**TASK PROMPT**.
Put every line of the data into a JSON list of strings, one string per line, and leave out the blank lines.

%%

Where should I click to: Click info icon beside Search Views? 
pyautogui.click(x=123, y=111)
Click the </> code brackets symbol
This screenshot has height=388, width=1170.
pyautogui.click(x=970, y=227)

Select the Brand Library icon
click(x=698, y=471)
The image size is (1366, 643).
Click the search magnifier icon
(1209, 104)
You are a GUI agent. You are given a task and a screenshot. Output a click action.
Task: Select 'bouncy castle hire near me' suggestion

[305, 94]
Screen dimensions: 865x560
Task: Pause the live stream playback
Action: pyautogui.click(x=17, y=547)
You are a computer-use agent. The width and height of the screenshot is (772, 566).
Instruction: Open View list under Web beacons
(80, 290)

%%

**WORKED SOLUTION**.
[
  "Where should I click to: Click info icon beside Search Views? ",
  "pyautogui.click(x=123, y=111)",
  "Click the </> code brackets symbol",
  "This screenshot has height=388, width=1170.",
  "pyautogui.click(x=970, y=227)",
  "Select the Brand Library icon",
  "click(x=698, y=471)",
  "The image size is (1366, 643).",
  "Click the search magnifier icon",
  "(1209, 104)",
  "You are a GUI agent. You are given a task and a screenshot. Output a click action.",
  "Task: Select 'bouncy castle hire near me' suggestion",
  "[305, 94]",
  "Screen dimensions: 865x560",
  "Task: Pause the live stream playback",
  "Action: pyautogui.click(x=17, y=547)",
  "You are a computer-use agent. The width and height of the screenshot is (772, 566).",
  "Instruction: Open View list under Web beacons",
  "(80, 290)"
]